Dad’s Magic Box!
A container filled with bits and bobs provides hours of fun for Jim Church, who has dementia, as well as providing respite for his wife, Maureen.
This helpful article was written for Family Care NZ by Jim’s daughter, Pip Fowler.
During his working life my Dad was a surgeon. He still likes to do practical, intricate tasks which led us to develop what we call ‘Dad’s magic box’. I call it magic because Dad’s looks just like one of those boxes magicians use to pull rabbits out of! The idea is to change the objects frequently, and build in an element of surprise. The magic box is great when Dad is bored or Maureen needs some time out. Creating a magic box is fun and easy, and is also a useful idea for day programmes, residential facilities, and those providing paid support to people who have dementia in their homes.
Instead of a box you might use a trolley or a set of plastic drawers on wheels, which can be brought out at quiet times to sift through together, or when the person would enjoy some stimulating activity. From our experience, if you find just the right things, they will provide hours of fun! The objects don’t need to be expensive; ours were gathered from around Dad and Maureen’s home, or purchased at a $2 shop. Choose objects that are clean, brightly coloured or generally attractive, and safe to handle. One of my Dad’s favourite objects is a colourful children’s puzzle that changes shapes depending on what you do with it. Or, try our other suggestions!
Fun bits and bobs!
- Photographs of loved ones or people you know (past and present). These can inspire some really good conversations!
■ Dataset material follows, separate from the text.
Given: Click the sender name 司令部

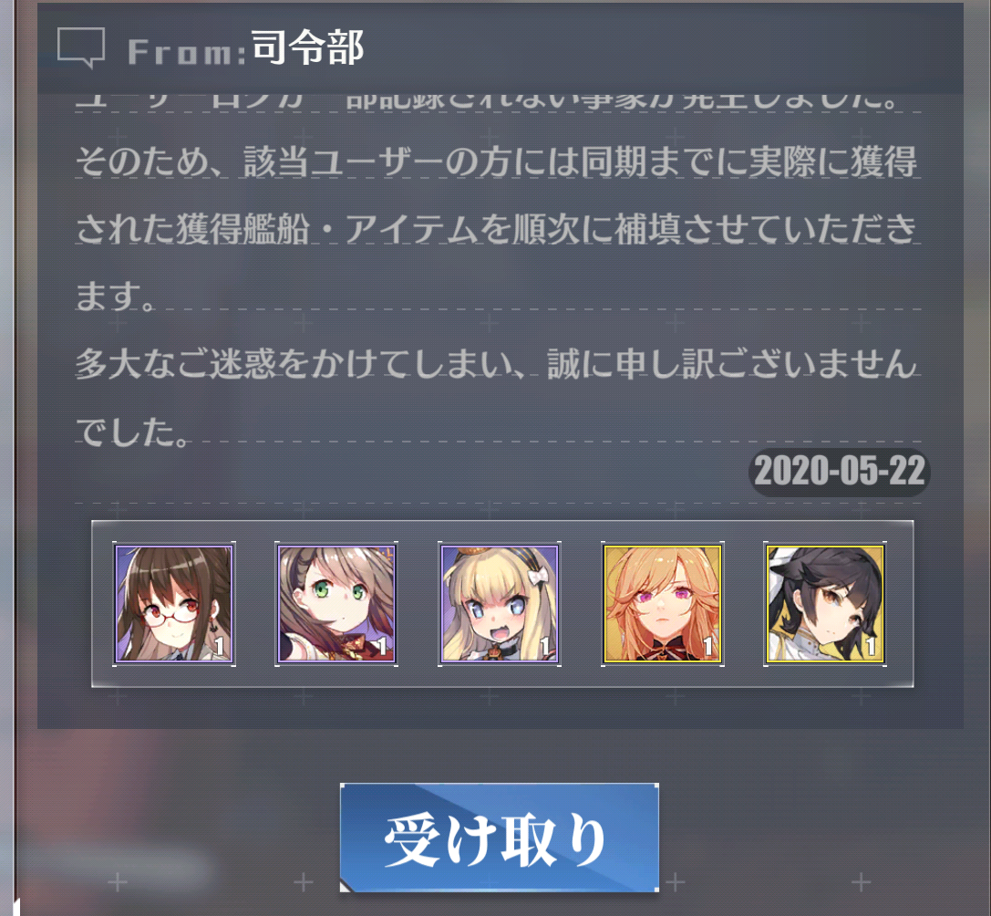Looking at the screenshot, I should click(x=307, y=48).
- Objects from the person’s life (sporting medals or trophies, holiday souvenirs, a cookbook with favourite recipes). Having been a surgeon, Dad loves medical items: a hygienic mask, bandaging, and a darning needle and thread!
- Tactile toys: fluffy ones, spiky ones, rubbery ones, squeezy ones!
- Sorting exercises with items such as coloured buttons, pegs, earrings, or what have you.
- Small books with illustrations (children’s books are great).
- Scissors and old magazines for cutting out appealing images.
- Jigsaw and activity puzzles or books, dominoes, playing cards.
- Laundry to fold, especially small, easily handled items like hankies, tea towels, underwear, or pillow slips.